6. Learned Counsel for the petitioner has drawn my attention to the case of Jai Ram Manohar Lal v. National Building Material Supplier in which it was held by their Lordships of the Supreme Court that the application for amendment should not be refused on technical ground like mis-description which was on account of bonafide mistake, In the case of Goverdhan Bang v. Union of India AIR 1953 Hyderabad 212 it was pointed out that the amendment should be refused when an application is not in good faith. It has also been held that the High Court cannot interfere under Section 115 CPC when the lower court having jurisdiction, has arrived at a wrong decision on a question of fact or even on question of law. In the case of Firm Janki Das Ram Lal v. Shri Mohan Das 1986 WLN (UC) 541 it was held that the court is only required to see as to whether the amendment sought to be made is absolutely frivolous or raises a plausible plea, which can be raised by a party to the suit.
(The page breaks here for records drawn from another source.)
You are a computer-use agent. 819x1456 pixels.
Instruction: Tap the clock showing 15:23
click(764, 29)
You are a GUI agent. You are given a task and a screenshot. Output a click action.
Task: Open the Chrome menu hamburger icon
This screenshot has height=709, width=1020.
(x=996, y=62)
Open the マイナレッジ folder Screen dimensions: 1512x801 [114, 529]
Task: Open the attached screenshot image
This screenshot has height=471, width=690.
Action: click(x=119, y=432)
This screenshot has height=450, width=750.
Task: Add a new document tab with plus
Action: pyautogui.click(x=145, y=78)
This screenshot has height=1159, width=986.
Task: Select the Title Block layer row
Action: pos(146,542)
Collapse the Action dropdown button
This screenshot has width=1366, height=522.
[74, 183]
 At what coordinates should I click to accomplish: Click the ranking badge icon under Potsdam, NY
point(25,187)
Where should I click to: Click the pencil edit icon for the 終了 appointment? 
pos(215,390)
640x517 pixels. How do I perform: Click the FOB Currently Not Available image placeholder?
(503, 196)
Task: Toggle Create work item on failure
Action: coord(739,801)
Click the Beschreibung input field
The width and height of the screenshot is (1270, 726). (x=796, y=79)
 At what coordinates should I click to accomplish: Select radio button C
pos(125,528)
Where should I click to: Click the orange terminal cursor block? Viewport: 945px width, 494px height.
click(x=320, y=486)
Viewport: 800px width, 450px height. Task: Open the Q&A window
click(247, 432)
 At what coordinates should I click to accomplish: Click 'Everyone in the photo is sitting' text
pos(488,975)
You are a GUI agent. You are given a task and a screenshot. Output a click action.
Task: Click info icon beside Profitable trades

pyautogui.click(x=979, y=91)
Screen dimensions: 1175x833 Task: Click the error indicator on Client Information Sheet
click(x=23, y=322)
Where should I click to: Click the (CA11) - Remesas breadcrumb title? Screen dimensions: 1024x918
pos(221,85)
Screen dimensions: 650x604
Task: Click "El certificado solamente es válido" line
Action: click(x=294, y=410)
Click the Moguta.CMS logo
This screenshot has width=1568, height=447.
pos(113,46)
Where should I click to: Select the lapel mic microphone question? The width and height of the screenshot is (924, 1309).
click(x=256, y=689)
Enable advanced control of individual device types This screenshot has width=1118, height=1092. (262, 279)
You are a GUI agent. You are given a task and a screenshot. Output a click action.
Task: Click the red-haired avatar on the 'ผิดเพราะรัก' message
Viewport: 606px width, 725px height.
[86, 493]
These rulings evidently are of no help to the petitioner.

7. The map of the whole building has already been filed by the plaintiff which is on record and the defendant-petitioner is also a tenant in the same building. Therefore, the question of any subsequent knowledge to him, on account of which this application for amendment is filed, does not arise. Learned trial court has only pointed out that keeping in view the measurement given of the hall in the map already on record, shows that its size is much less than what is mentioned in the proposed amendment. By this, the trial court has not come to any conclusion whether the proposed amendment may be rejected as being untrue. The court is not supposed to keep its eyes shut even to the record already on file when an application is to be decided. The case is at the stage of final arguments and the trial court after considering all aspects of the matter has exercised the jurisdiction vested in it and has rejected the application. I do not find that the trial court has committed any material irregularity or illegality on account of which any interference may be made in the impugned order. The power to grant amendment of the pleadings is intended to serve the ends of justice and this power is not unfettered and does not mean that any application filed under Order 6, Rule 17 has necessarily to be allowed.

8. In the result, I find no force in this revision petition, which is hereby dismissed with costs.